Five or six months ago a UW committee dreamed up the idea of an anthology of poems for their annual Common Book for incoming freshman—and they started with this poem: Philip Levine's What Work is.
"You know what work is—if you're old
enough to read this, you know what
work is, although you may not do it."
It's the perfect 'gateway poem' for non-poetry-readers, not to mention the anxious future job-seekers of America, which today's college students have become. The unriddling process of reading the poem allows us to experience the extra punch of the last line (I won't tell you, but, yes, it has to do with work).
This isn't the only way to write a good poem, as the other selections do their utmost to show. There's the dreamy romance and brutality of Mahmoud Darwish's Rita & the Gun, which begins and ends with:"Between Rita & my eyes is a gun."

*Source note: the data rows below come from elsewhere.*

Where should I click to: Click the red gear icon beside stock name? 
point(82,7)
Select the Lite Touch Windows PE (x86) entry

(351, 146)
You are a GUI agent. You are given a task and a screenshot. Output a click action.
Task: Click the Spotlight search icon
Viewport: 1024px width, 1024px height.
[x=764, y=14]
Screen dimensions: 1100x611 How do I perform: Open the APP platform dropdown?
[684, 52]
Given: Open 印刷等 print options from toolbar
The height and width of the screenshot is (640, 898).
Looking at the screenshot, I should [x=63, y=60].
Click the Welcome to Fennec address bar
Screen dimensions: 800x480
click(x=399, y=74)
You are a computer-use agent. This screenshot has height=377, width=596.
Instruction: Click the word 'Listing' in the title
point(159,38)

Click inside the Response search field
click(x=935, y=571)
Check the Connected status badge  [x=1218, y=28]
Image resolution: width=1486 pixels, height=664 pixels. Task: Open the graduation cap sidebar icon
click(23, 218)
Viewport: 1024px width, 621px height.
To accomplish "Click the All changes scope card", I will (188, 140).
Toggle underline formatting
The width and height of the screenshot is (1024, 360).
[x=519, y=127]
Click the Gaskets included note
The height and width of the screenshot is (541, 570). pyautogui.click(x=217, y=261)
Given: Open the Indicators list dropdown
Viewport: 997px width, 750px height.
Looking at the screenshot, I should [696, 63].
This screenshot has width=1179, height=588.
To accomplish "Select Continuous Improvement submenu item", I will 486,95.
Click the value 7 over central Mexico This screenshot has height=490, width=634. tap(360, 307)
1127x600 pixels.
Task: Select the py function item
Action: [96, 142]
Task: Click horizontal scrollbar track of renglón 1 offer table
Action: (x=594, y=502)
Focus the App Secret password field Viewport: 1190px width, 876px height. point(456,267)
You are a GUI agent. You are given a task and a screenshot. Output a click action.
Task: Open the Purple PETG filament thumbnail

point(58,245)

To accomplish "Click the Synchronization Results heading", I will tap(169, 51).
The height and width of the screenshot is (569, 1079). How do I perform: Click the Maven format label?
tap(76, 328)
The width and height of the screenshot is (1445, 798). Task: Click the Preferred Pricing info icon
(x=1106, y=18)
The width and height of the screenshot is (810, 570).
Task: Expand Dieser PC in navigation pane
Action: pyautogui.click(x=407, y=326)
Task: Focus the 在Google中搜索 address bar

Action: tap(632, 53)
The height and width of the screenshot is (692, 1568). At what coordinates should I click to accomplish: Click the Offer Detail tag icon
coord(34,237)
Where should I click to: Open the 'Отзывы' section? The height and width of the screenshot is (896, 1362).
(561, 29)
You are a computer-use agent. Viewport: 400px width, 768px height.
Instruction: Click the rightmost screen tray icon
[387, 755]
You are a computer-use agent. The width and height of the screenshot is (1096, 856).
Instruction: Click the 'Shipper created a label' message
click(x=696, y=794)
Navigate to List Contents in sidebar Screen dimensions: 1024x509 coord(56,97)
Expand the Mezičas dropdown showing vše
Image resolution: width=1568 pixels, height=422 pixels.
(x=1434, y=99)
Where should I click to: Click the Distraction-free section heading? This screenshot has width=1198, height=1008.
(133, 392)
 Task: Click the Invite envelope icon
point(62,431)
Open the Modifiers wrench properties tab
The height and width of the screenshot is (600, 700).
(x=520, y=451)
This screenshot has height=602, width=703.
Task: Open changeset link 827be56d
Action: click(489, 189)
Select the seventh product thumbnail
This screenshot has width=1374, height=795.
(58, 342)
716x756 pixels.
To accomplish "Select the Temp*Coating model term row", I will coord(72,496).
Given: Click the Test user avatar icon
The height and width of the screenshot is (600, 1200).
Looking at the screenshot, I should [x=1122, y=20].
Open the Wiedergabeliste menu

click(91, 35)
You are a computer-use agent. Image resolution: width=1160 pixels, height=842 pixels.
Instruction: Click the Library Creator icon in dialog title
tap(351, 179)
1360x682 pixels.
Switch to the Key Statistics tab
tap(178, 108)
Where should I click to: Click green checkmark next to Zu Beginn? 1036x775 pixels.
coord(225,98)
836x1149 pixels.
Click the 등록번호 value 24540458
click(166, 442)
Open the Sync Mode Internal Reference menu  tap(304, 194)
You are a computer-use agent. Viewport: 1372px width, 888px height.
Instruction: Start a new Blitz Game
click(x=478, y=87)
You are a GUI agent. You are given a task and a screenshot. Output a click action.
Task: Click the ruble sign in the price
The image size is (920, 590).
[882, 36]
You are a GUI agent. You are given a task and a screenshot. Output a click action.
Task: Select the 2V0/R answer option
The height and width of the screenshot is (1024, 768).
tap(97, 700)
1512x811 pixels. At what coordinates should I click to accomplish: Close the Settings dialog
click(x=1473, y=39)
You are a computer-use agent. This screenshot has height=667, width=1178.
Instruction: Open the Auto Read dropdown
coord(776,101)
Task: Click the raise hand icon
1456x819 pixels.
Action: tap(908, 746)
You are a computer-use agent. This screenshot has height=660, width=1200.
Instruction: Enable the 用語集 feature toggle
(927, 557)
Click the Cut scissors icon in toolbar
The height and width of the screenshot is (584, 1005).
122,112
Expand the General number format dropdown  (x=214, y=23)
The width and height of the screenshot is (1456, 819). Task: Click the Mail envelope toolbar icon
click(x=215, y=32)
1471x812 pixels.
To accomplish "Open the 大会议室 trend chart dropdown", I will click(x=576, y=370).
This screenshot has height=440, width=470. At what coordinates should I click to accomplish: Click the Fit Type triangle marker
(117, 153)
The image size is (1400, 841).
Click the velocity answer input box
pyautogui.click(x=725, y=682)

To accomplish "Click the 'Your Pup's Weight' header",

In this poem you can't exit with some life-changing insight--you're trapped in a fluid, circular universe saturated with an almost unworldly emotion. Darwish is a favorite of mine, a Palestinian who bore witness to the Israeli-Palestinian conflict until his death in 2008. He vacillates between rabble-rousing political poems in his earlier years to the wistful soul-searching of the last decade.
Lynn Emanuel's The Politics of Narrative : Why I am a Poet is another provocative alternative, wavering between prose poem and manifesto. "And I write for people, like myself, who are just tired of the trickle-down theory where somebody spends pages and pages on some fat book where everything including the draperies, which happened to be burnt orange, are described, and further, are some metaphor for something. And this whole boggy waste trickles down to the reader in the form of a little burp of feeling. God, I hate prose. I think the average reader likes ideas."
Whoa. What I like about this grotesque, funny diatribe is it reminds us to ask what we actually want out of a story, movie, poem, book: the conventional sameness with beginning, middle, and end or a visceral, instantaneous thrill or the pure, bald ideas themselves? It also manages to put some pressure on those who dismiss poetry over and over again before they read it, while giving a nod to those who do. Emanuel describes poetry readers this way: "They pull their own weight."
In fact the whole collection is a solid defense of the genre. The perfect summation comes from UW Professor/Poet Richard Kenney, quoted in the introduction: "People like poetry like people like music: nobody doesn't. If some think they don't, they just haven't listened to the right thing."
Touche. Yes, I'm happy all the freshman will be reading this, and their families and some other curious folk. It's not just about poetry, but about refusing to be cowed by what is challenging, unusual and smart.
- Tera
Thanks for the insightful review Tera. I especially liked your words, "the whole collection is a solid defense of the genre." Solid. Reveals to me exactly what I wanted to know.